Max sits up so fast some hairs come out of her head and into Taylor’s palm. “OW, Jesus- oh, sorry, Taylor. But, um. I do have one. A date, I guess.”
“Ugh, if it’s that Warren guy, he doesn’t count,” Courtney says dismissively, withdrawing a sleeveless top from Max’s mess of clothes and eyeing it critically. “He’s a study buddy, not boyfriend material.”
Carefully, Max drops her photos back into the cardboard box, and gently pulls out of Taylor’s grip. “Actually, it’s more girlfriend side of the spectrum.”
Courtney bangs her head on the top of Max’s closet, and Taylor gasps theatrically. “Whaaaat?” she says, grabbing Max’s hands in unadulterated shock. “Who? Who is it?”
Almost absentmindedly, Max’s head turns to glance at her photo box. Following her gaze, Taylor reaches across her lap and snatches the topmost photo out of it, ignoring Max’s protest of, “Hey, wait-!” She examines the photo, and her eyes go wide before she holds it up again.
“Her?” she demands. “This is the girl you’re dating?”
Admittedly, it is a picture of Chloe; head thrown back in a laugh, eyes closed and hair vibrantly blue in the shadow of the rising sun. Max snatches it back, grumbling. “Jeez, Taylor,” she mutters. “Some respect for personal affects? Honor code?”
Which basically confirms it. Taylor and Courtney look at each other.
---
It’s less than half an hour later when Max runs into Victoria outside the dorms.
‘Running into’ might be too casual a turn of phrase, as it’s hardly a coincidence. Victoria’s clearly been waiting, tapping her foot impatiently and glaring when Max all but slams into her when she opens the door.
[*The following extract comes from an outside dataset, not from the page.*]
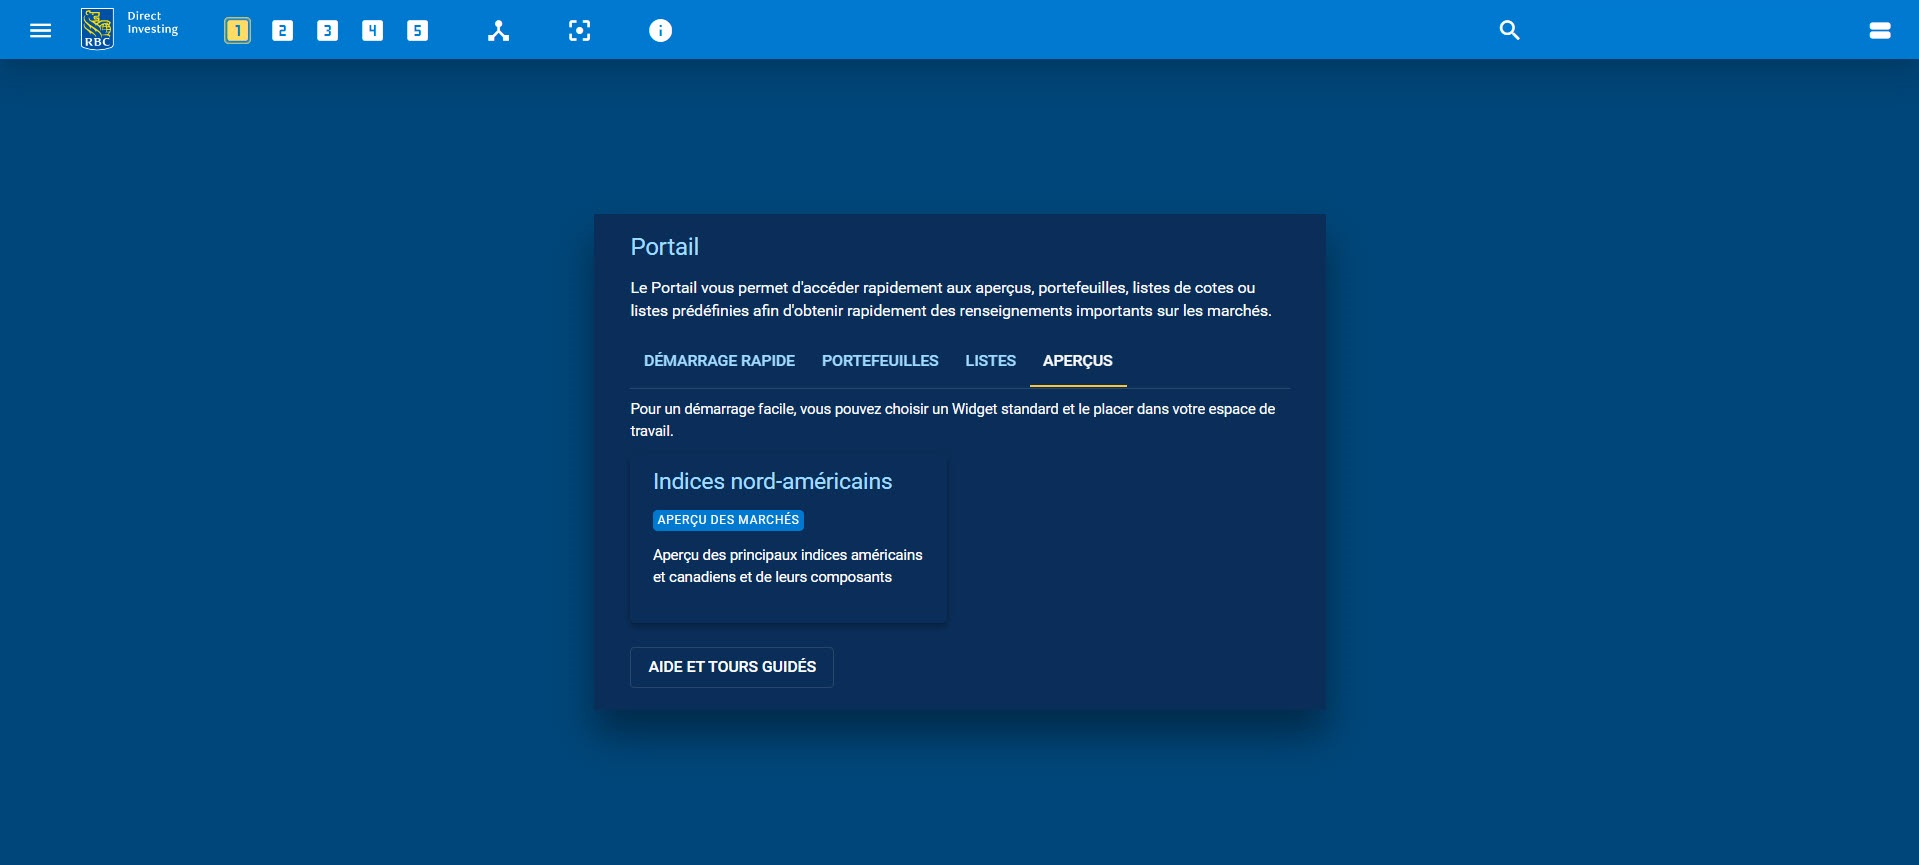Click the focus target icon
The height and width of the screenshot is (865, 1919).
(x=579, y=31)
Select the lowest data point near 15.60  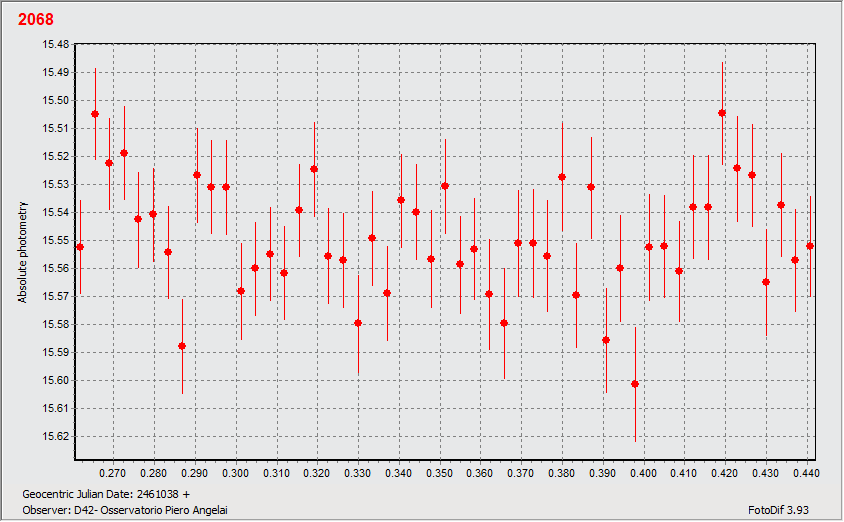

“Is it true you’re banging that girl with the blue hair who looks like she personally recycles her own wardrobe?” she asks, without any preamble.
Max scowls, grip tightening on the strap of her bag. “Good to see you too, Victoria.”
After a long, heavily drawn out sigh, Victoria closes her eyes. “Okay. I’m sorry. The thing is, I’m worried about you.”
That softens Max up easily, and her lips start to curl back up. “Are you.”
“I don’t have all the details,” Victoria says, with her eyes still screwed shut. “But I know some fucked up shit has happened. If she’s like, your coping mechanism, or whatever, I can tell you from experience that the bad boy thing- or girl- it doesn’t work out well.”
It’s such a Victoria way of showing concern, brittle and mean and without having to look at her own kindness, that Max can’t help but smile all the way. “Thanks, Victoria,” she says, sincere. “I appreciate you trying to watch out for me. But the thing is, with Chloe-”
Whatever’s about to say is lost in the gunning of a truck coming into park, and a loud curse. Chloe all but falls out of the driver’s seat, fumbling with her keys and muttering, but regardless starting to fall in step towards the two of them.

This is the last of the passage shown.